Turbativa d'asta nei comuni, i finanzieri di Foligno smantellano sodalizio criminoso

La complessa attività investigativa ha permesso di risalire ad un imprenditore romano, che si serviva di prestanomi per partecipare a gare pubbliche nelle città dell'Umbria

Foligno, sede della guardia di finanza

Concorso in turbata libertà degli incanti e falsità ideologica in atto pubblico. Sono le due accuse nei confronti di un sodalizio criminoso smantellato dal Comando provinciale della guardia di finanza di Perugia attraverso il lavoro svolto dai colleghi della compagnia di Foligno.
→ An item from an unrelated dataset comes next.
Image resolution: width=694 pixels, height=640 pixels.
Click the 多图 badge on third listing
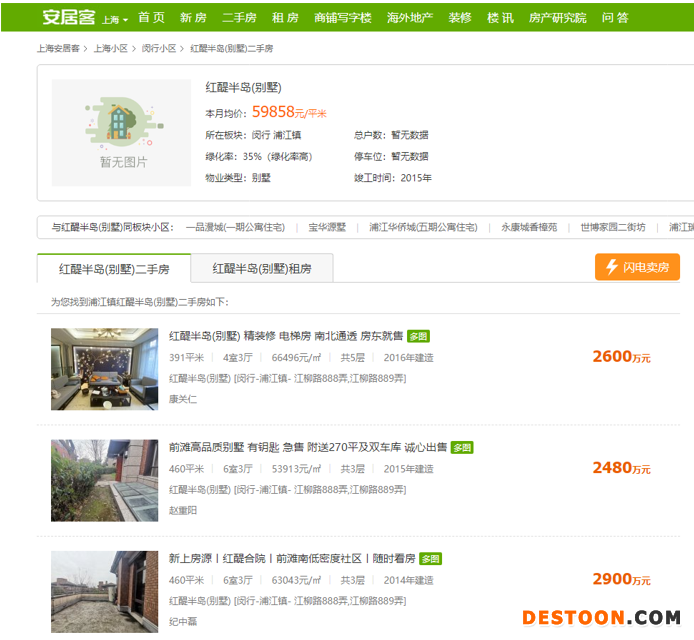[x=430, y=558]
Le fiamme gialle, nell'ambito di una complessa attività investigativa, sono riusciti a risalire ad un imprenditore romano, definito il “dominus” del gruppo criminale. Gruppo creato per turbare il normale svolgimento delle aste pubbliche, falsandone l'esito finale di aggiudicazione. Attraverso le indagini, i finanzieri hanno scoperto che l'imprenditore capitolino si serviva di prestanomi. Gli stessi risultavano i rappresentanti di società apparentemente distinte l'una dall'altra anche attraverso sedi operative e legali differenti, ma che invece erano riconducibili ad un unico centro direzionale. Nel corso del tempo, le aziende hanno partecipato a procedure di evidenza pubblica indette dai comuni umbri e i rispettivi rappresentanti avevano operato per turbare le gare di appalto. Per farlo, hanno autocertificato falsamente di essere in possesso dei requisiti previsti dalla legge circa l’assenza di relazioni, anche di fatto, con altri soggetti economici partecipanti alla medesima gara. Le condotte illecite rilevate sono state comunicate all’autorità giudiziaria, con la conseguente segnalazione dei responsabili del sodalizio.